Work instruction => Give exactly the lines from the one with "The height and" through the final line of the listing below, both included, leaving out any pictures.

Source data =>
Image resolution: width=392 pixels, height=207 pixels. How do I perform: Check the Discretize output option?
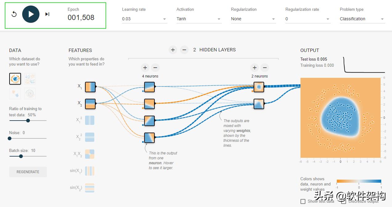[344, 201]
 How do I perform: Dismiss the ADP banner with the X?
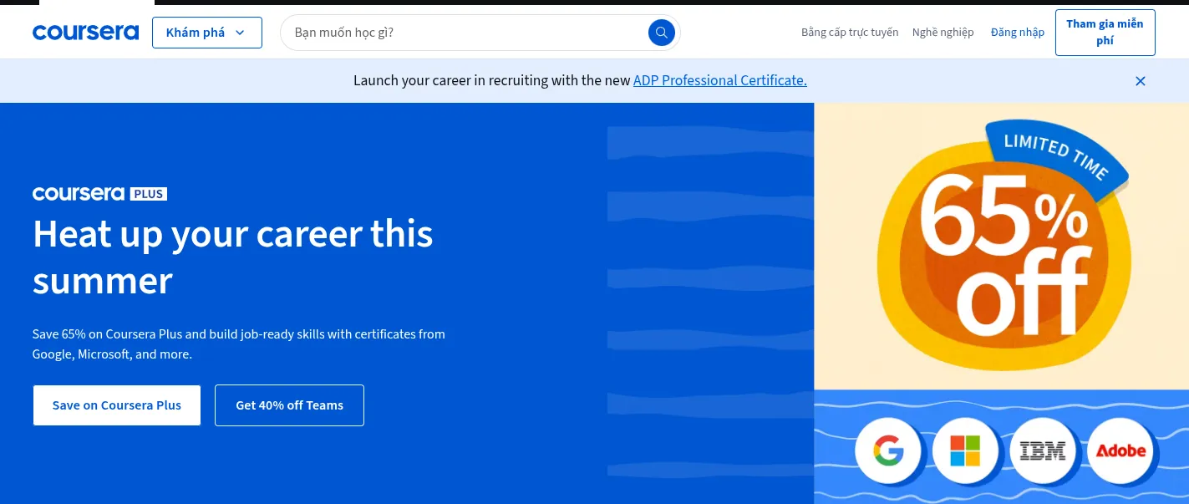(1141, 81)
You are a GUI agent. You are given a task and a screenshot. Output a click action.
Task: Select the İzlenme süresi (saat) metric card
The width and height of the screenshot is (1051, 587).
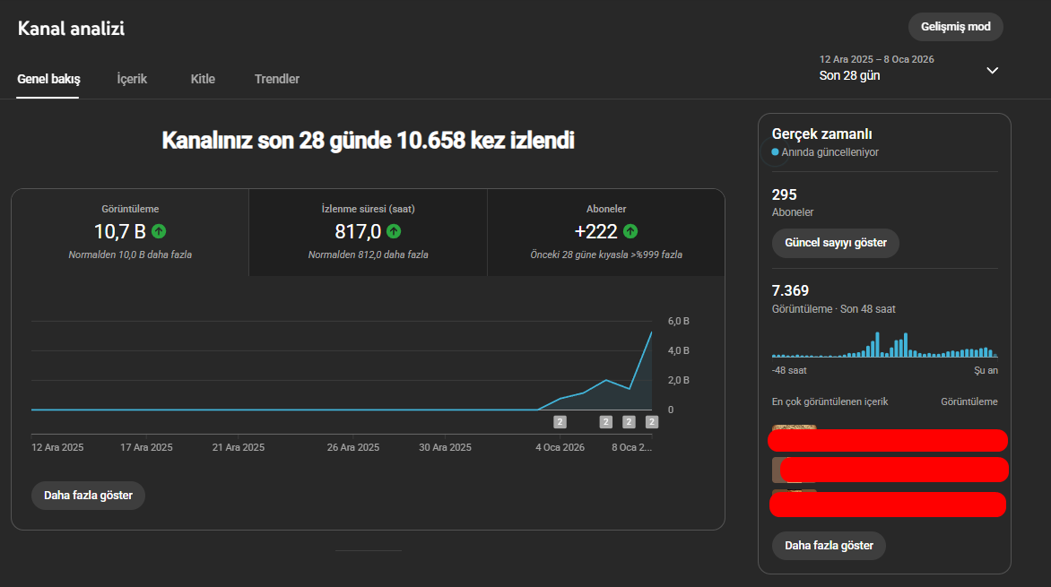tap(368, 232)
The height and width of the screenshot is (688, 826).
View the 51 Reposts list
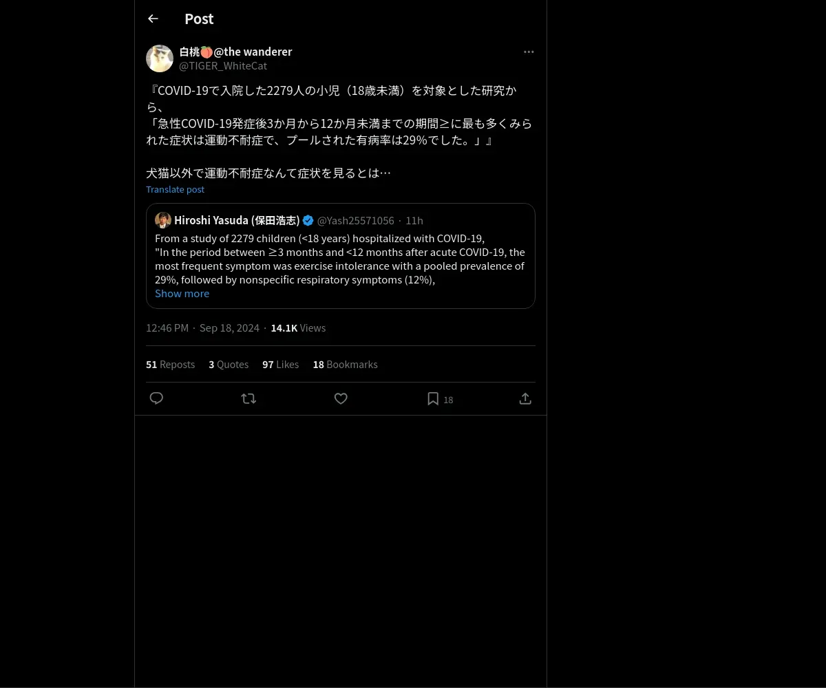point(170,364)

Solution =>
The height and width of the screenshot is (688, 826).
View the 51 Reposts list
point(170,364)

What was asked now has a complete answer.